» **Metin Bloğu**:
********

Üretim sektöründe tersine lojistik, son müşteriden satıcıya veya hizmet sunucuya geri gelen malların hareketi, depolanması ve elleçlenmesi faaliyetlerini kapsar. Genelde ihmal edilen ve dikkate alınmayan tersine lojistik faaliyetleri defolu ürünler,  arızalanan ve eskiyen malzemeler, çeşitli gerekçelerle yapılan iadeler, boş kaplar veya kutular ile tekrar kullanılabilecek paketleme malzemeleri gibi ürünlerin ters yöndeki hareketleri kapsar.

  1. TERSİNE LOJİSTİK FAALİYETLERİ

Tersine lojistik faaliyetleri, değerinin geri kazanılması veya uygun şekilde yok edilebilmesi için ürünün ve bilginin tüketim noktasından orijin noktasına doğru akışının etkinleştirilmesi için yapılan planlama, uygulama ve kontrol faaliyetlerini ifade etmektedir. Tersine lojistik faaliyetleri tamir, ürün yerleştirme, yakma ve gömme (imha etme), yeniden üretim, ürün yamyamlaştırma (ürünün kısmi kullanımı), geri dönüşüm, yeniden kullanım/yeniden satış şeklinde sıralanabilir.

3.1. Tamir

Tamir yapmanın amacı, geri dönmüş ve kullanılmış ürünü yeniden çalışır veya kullanılabilir hale getirmektir. Tamir edilmiş ürünün kalitesi genellikle yeni ürünün kalitesine göre biraz daha düşük olmaktadır. Ürünün tamir işlemi, kırılmış veya bozulmuş olan parçalarının tamir edilmesini veya değiştirilmesini içerir. Tamir genellikle oldukça sınırlı düzeyde parçaların sökülmesini ve yeniden montaj edilmesini gerektirir.

********

» **Göreviniz**: Tersine lojistik üzerine olan metnin devamını, son cümleden sonra gelecek şekilde yazın.

» **Sağlanan Malzeme**:
********

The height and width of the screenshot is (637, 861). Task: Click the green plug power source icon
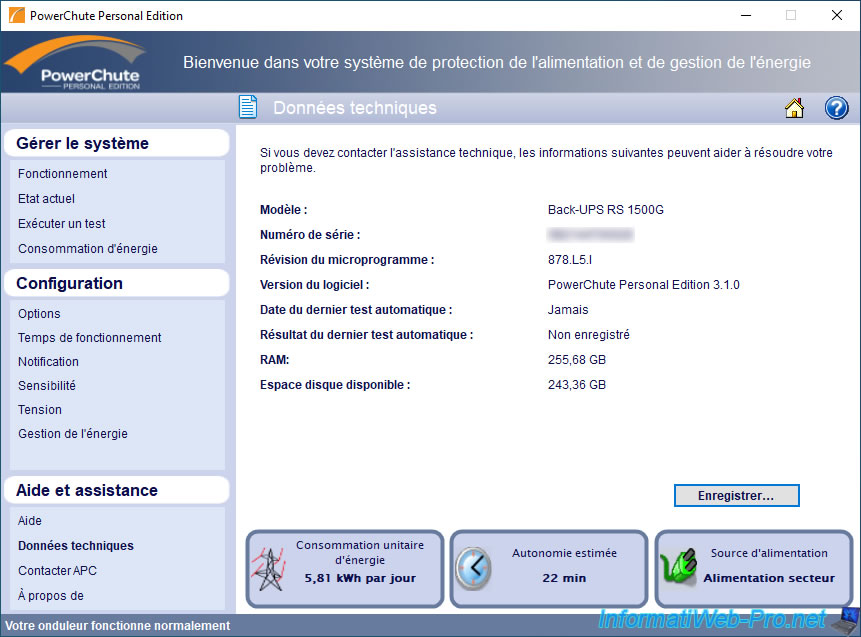click(680, 570)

********

» **Çözülmüş Problem**:
3.2. Ürün Yenileştirme

Ürün yenileştirmenin amacı, kullanılmış ürünü, belirlenmiş kalite düzeyine getirebilmektir. Ürün yenileştirme faaliyeti sonucunda ürünün kalitesi artırılmış ve ömrü uzatılmış olur. Kullanılmış ürün, sökme işlemi ile modüllerine ayrıldıktan sonra kritik modüller kontrol edilir ve gerekiyorsa değiştirilir. Uygun modüller yenilenmiş ürüne monte edilir. Bazen ürün yenileme sürecinde eski modüller, teknik olarak daha iyi olan modül ve parçalarla değiştirilerek, ürün iyileştirilmesi (upgrade) gerçekleştirilir.

3.3. Yeniden Üretim

Tersine lojistikte yeniden üretimin amacı, kullanılmış ürünü yeni ürüne uygulanan kalite standartlarına uygun hale getirmektir. Kullanılmış ürün tamamıyla demonte edilir, tüm modüller ve parçalar kontrolden geçirilir. Aşınmış, eskimiş veya teknolojik olarak modası geçmiş parça ve modüller yenisi ile değiştirilir. Tamir edilebilir parça ve modüller onarılır ve testlerden geçirilir. Uygun parçalar, alt montajlar ve modüller monte edilir. Yeniden üretim esnasında da üründe geliştirme sağlanabilir.

3.4. Yakma ve Gömme (İmha Etme)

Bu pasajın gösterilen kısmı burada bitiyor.